ISSUE-18 (property typing): REPORTED: Fine-grained property typing

ISSUE-18 (property typing): REPORTED: Fine-grained property typing

http://www.w3.org/2007/OWL/tracker/issues/

Raised by: Peter Patel-Schneider
On product: 

Reported by jlc415, Jun 11, 2007

In OWL-DL whether a role name represented an object or a datatype property was inferred 
globally on the basis of the entire ontology. (If it was not possible to infer which type a property 
was, then the difference did not make any difference to interpretation of the ontology.) It was 
possible to use a property in (for example) cardinality restrictions without making it explicit 
which type of property was used.

The current syntax specification requires that every use of a property explicitly encode whether 
the property should be treated as a datatype or as an object property.
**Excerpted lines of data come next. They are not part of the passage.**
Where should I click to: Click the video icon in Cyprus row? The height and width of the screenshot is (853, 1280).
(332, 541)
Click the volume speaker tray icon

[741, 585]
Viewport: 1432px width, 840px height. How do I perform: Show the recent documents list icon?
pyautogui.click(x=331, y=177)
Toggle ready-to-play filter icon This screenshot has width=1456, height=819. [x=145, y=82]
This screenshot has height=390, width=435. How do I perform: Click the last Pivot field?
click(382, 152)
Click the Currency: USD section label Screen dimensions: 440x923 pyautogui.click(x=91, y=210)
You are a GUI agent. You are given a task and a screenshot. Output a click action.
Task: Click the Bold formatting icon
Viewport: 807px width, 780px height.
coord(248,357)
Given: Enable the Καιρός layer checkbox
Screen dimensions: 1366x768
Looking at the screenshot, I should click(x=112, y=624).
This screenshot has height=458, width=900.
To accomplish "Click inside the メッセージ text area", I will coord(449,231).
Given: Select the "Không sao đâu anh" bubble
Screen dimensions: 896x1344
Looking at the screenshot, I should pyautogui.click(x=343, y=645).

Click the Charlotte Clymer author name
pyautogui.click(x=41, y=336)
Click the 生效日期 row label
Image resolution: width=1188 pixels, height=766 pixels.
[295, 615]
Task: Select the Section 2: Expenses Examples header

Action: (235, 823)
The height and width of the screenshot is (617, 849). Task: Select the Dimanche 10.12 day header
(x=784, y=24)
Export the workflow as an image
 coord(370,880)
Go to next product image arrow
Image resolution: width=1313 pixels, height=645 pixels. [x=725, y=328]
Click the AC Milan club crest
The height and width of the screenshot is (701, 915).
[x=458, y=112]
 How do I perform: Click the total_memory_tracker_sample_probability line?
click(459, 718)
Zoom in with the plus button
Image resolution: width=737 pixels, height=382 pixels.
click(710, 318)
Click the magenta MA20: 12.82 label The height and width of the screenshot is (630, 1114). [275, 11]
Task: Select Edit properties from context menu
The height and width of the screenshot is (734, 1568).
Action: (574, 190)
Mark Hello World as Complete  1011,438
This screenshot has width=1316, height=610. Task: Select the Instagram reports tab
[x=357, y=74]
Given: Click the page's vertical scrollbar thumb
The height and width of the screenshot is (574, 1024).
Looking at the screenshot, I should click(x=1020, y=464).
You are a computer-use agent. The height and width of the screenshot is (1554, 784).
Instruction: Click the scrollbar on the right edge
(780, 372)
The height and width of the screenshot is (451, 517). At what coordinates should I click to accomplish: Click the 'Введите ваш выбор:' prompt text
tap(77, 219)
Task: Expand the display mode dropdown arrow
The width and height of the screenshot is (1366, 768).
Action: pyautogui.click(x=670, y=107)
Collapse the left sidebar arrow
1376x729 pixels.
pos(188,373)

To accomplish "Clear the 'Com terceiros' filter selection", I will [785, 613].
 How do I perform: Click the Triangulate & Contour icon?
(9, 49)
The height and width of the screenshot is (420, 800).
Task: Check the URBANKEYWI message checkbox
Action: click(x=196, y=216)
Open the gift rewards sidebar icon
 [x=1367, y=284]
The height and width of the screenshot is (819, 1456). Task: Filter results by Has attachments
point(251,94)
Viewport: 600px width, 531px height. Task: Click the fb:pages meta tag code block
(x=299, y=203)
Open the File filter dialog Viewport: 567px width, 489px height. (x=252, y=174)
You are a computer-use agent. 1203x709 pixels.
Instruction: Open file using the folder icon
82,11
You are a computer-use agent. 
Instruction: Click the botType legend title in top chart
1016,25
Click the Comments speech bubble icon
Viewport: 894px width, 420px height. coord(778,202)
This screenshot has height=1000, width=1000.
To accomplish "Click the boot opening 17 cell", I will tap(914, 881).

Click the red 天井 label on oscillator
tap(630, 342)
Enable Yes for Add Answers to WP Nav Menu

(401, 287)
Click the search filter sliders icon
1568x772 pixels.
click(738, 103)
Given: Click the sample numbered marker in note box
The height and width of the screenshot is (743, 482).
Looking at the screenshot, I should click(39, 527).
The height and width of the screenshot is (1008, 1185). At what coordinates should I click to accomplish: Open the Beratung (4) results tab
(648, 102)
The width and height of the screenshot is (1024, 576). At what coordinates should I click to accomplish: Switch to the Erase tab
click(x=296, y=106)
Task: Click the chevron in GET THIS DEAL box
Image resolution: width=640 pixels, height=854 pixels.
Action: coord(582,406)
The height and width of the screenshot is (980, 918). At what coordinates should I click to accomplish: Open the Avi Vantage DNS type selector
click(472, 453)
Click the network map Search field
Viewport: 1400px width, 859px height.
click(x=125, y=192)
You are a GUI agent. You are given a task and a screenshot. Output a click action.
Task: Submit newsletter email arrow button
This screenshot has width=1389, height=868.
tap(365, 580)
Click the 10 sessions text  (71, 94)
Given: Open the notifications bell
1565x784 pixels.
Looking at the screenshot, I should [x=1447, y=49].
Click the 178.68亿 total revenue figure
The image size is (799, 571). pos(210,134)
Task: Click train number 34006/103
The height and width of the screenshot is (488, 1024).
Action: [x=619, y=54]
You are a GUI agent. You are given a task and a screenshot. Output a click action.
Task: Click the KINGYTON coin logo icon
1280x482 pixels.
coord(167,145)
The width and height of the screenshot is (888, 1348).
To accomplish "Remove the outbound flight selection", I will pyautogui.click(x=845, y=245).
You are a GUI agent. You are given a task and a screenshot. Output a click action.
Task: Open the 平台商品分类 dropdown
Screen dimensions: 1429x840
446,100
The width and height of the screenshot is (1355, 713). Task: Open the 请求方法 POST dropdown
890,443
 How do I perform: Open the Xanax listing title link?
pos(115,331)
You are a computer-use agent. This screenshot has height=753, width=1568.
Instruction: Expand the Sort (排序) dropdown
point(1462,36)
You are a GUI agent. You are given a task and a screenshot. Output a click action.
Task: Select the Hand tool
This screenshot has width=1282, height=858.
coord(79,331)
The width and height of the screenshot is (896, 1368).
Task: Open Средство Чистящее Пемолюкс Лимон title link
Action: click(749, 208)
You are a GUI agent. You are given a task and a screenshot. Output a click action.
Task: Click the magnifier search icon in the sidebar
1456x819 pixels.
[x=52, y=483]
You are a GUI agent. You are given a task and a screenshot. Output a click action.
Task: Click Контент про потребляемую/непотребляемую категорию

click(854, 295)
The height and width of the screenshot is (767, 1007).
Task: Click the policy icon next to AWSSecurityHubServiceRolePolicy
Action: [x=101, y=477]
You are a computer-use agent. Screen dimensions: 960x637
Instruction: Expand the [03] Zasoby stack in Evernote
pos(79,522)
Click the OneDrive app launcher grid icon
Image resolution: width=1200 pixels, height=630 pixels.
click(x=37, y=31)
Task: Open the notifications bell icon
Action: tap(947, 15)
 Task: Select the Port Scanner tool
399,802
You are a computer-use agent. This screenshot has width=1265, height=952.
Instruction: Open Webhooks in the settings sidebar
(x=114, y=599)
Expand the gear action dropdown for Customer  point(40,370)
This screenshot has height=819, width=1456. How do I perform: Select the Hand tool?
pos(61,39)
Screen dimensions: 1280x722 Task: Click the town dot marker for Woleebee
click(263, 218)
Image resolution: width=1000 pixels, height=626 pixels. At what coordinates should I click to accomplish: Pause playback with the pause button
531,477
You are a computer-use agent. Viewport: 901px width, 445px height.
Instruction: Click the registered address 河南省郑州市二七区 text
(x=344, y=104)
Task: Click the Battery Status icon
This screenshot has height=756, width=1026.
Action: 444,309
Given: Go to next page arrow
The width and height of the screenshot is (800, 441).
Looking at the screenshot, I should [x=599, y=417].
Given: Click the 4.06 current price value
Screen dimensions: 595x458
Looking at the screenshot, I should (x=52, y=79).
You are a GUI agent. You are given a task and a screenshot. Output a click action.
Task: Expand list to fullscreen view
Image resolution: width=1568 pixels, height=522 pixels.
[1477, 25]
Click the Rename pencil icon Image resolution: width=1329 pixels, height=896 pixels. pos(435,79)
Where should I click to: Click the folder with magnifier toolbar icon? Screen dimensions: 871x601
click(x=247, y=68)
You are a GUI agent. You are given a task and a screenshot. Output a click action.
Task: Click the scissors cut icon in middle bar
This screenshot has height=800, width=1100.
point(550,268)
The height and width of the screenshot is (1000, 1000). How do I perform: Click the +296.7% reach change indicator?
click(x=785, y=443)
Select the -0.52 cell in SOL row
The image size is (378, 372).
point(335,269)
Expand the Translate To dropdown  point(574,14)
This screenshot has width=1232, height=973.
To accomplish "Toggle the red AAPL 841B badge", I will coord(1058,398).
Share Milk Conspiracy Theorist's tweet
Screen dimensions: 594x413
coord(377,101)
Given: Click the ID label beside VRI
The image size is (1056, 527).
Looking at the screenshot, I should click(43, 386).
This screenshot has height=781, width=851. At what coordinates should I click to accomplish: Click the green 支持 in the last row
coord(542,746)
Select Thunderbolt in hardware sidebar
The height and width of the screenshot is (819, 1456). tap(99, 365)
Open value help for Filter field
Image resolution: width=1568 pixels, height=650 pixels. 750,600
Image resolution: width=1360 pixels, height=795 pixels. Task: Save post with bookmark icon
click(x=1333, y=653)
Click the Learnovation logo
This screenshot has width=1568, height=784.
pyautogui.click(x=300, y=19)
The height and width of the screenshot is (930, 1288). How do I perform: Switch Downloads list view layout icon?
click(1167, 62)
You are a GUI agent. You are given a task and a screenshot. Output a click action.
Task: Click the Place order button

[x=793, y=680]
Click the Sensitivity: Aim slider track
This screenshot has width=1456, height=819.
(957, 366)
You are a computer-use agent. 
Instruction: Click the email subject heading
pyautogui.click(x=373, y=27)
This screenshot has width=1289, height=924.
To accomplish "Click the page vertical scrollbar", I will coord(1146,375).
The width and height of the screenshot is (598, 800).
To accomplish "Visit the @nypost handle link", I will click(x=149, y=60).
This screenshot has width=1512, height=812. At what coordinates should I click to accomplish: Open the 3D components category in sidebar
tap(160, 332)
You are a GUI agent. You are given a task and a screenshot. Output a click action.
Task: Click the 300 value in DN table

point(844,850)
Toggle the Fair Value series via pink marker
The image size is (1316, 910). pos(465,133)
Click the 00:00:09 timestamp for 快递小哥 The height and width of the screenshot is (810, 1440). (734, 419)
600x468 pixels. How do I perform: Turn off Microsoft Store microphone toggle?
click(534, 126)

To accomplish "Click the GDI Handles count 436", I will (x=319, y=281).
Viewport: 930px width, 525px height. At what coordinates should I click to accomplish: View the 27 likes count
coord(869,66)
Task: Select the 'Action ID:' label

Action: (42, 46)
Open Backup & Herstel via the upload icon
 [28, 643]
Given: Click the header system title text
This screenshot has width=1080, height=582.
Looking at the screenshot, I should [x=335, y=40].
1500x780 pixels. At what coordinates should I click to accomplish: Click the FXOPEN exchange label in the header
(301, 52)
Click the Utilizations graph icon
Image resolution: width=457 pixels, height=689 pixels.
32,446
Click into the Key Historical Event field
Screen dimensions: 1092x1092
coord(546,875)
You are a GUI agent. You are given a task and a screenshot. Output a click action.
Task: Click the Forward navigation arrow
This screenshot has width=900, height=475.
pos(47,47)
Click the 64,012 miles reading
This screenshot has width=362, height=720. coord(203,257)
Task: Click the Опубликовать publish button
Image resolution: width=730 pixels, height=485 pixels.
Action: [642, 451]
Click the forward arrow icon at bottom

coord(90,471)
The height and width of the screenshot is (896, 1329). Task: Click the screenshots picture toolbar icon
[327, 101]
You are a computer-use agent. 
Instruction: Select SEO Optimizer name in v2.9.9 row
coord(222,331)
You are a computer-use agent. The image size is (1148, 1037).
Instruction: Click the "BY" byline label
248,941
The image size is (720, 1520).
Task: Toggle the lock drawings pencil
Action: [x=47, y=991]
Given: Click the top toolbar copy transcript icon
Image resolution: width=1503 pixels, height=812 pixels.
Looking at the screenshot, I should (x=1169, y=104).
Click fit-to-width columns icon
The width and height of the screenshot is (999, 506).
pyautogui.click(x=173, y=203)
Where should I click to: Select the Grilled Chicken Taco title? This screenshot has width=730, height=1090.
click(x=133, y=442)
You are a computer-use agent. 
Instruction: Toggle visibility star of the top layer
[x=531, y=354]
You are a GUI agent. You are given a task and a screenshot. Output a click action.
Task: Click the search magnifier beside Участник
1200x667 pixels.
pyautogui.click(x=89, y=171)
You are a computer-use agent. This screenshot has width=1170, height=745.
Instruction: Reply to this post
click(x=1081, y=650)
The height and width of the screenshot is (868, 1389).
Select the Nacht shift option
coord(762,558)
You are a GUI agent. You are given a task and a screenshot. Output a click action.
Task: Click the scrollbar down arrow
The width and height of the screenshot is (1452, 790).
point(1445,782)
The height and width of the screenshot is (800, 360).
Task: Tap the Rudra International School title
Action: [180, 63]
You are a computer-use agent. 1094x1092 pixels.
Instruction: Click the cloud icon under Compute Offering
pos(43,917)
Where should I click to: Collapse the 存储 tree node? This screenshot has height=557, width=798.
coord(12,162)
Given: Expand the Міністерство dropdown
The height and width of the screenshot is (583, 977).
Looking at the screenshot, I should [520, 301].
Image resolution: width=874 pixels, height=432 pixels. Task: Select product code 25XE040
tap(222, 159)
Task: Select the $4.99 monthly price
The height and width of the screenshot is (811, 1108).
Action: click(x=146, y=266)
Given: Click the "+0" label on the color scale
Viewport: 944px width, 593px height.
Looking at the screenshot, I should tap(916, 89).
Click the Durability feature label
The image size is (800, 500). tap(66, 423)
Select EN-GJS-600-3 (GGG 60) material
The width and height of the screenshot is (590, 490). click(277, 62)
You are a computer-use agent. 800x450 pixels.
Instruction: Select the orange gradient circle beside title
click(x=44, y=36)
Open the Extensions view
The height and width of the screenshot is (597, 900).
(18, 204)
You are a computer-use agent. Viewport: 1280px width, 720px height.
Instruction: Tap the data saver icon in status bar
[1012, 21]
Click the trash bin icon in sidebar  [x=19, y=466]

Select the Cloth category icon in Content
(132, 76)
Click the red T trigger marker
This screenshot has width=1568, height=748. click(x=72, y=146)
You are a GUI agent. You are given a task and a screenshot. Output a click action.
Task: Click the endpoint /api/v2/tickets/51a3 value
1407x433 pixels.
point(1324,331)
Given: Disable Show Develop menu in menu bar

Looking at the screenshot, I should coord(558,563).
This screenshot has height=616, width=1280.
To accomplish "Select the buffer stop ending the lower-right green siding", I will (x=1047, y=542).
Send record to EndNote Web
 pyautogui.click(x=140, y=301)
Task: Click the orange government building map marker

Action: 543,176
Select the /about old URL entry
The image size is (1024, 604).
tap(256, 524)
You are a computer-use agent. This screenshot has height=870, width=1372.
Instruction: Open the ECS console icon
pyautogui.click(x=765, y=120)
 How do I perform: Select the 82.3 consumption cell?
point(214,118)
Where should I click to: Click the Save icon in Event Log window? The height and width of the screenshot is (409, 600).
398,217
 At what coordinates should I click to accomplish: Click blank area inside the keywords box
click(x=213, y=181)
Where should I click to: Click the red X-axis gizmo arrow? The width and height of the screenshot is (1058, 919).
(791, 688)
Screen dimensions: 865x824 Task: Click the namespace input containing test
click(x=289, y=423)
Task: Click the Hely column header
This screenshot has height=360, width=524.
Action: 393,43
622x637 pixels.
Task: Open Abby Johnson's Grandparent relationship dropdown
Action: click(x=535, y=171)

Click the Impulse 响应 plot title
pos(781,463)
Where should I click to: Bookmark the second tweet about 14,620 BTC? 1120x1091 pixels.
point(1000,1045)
The extra verbosity 
required might not be considered an issue for the (already cumbersome) abstract syntax, but it 
prevents any terse alternate syntax from being converted to a valid OWL 1.1 fragment. 
Manchester OWL Syntax, for example, lets one to write expressions along the lines of

hasAddress atleast 1

but there are two possible translations of this expression to OWL 1.1:

ObjectMinCardinality(1 hasAddress)

and

DataMinCardinality(1 hasAddress)

This is a significant problem for interfaces which allow users to write OWL fragments in isolation.

This issue is related to that of object/datatype property punning. If such punning were 
disallowed then there would be no need for such explicit typing.